▶ [Consigne]: Retapez à l'identique le passage du texte sur le transfert qui va de « Voilà un aspect » jusqu'à « positive envers l’approche. », ces derniers mots compris.

▶ [Section du document]:
Dans la mesure où, en démontant les résistances actuelles, je fais surgir les complexes infantiles non résolus de la personne 31, l’élément fondamental que nous n’avons pas encore abordé est bien sûr le transfert. C’est en effet ce dernier qui permet aux affects d’être mobilisés, positivement ou négativement :
«La règle établie par Freud qu’il faut conduire le malade de la mise en acte au souvenir, de l’actuel à l’infantile, doit être complétée par une autre : les éléments sclérosés et rigides ont tout d’abord besoin d’être ranimés dans l’émoi du transfert»  32.
C’est ici, dans le cadre du problème de la résolution du transfert en vue de l’apprentissage de la réalité, toute la question du narcissisme du massothérapeute qui apparaît. Sans entrer dans les détails – qui dépasseraient de loin le cadre de ces pages –, soulignons que Reich avance que le transfert positif se manifestant au début du travail n’est souvent qu’un leurre, une stratégie inconsciente servant à maintenir la solution trouvée par le corps et le psychisme pour supporter les compromis qu’ils ont ébalorés pour ne pas sombrer. Autrement dit, le transfert positif sert souvent à occulter les pulsions agressives et l’angoisse :
«L’analyse considéré comme le perturbateur de l’équilibre névrotique fera toujours figure d’ennemi, peu importe si les affects projetés sur lui sont des impulsions d’amour ou de haine ; car dans les deux cas, elles sont affectées d’un fort coeficient de défense de refus» 33.
Voilà un aspect de sa pratique auquel le massothérapeute doit faire face et auquel il doit donc se préparer.
Comme tout thérapeute, j’ai d´ailleurs moi-même fait l´expérience de ce transfert négatif avec Lya, que j´ai rencontrée à dix reprises pour des massages néo-reichiens et qui manifestait à mon égard un évident transfert positif : elle collaborait sans aucun problème, apportait beaucoup de matériel, était bien disposée, se montrait aimable et affirmait volontiers sa confiance dans notre travail et dans l’objectif que nous nous étions fixé, à savoir développer un sentiment de sécurité et ramener la confiance à l´intérieur. Bref, elle attirait la sympathie, démontrait une attitude positive envers l’approche.

▶ [Extrait de données]:
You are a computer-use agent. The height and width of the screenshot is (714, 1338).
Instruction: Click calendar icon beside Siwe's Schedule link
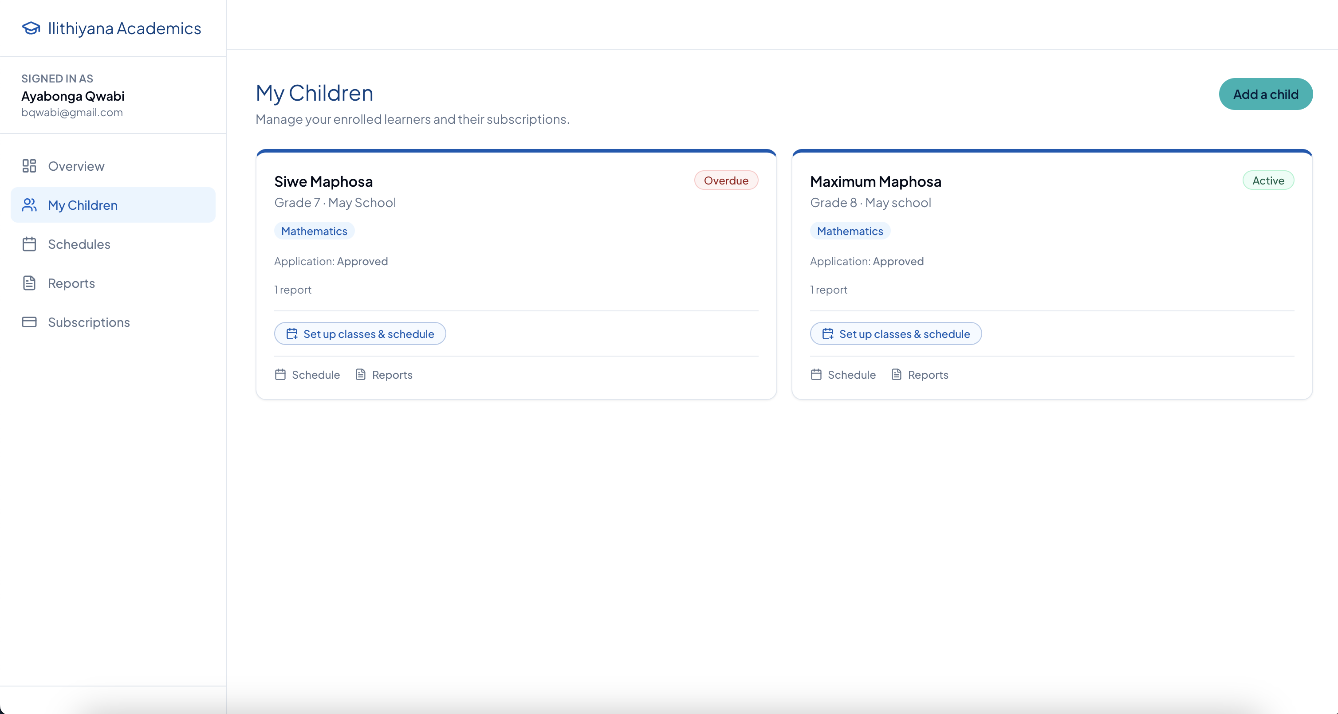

▶ [Réponse]:
Voilà un aspect de sa pratique auquel le massothérapeute doit faire face et auquel il doit donc se préparer.
Comme tout thérapeute, j’ai d´ailleurs moi-même fait l´expérience de ce transfert négatif avec Lya, que j´ai rencontrée à dix reprises pour des massages néo-reichiens et qui manifestait à mon égard un évident transfert positif : elle collaborait sans aucun problème, apportait beaucoup de matériel, était bien disposée, se montrait aimable et affirmait volontiers sa confiance dans notre travail et dans l’objectif que nous nous étions fixé, à savoir développer un sentiment de sécurité et ramener la confiance à l´intérieur. Bref, elle attirait la sympathie, démontrait une attitude positive envers l’approche.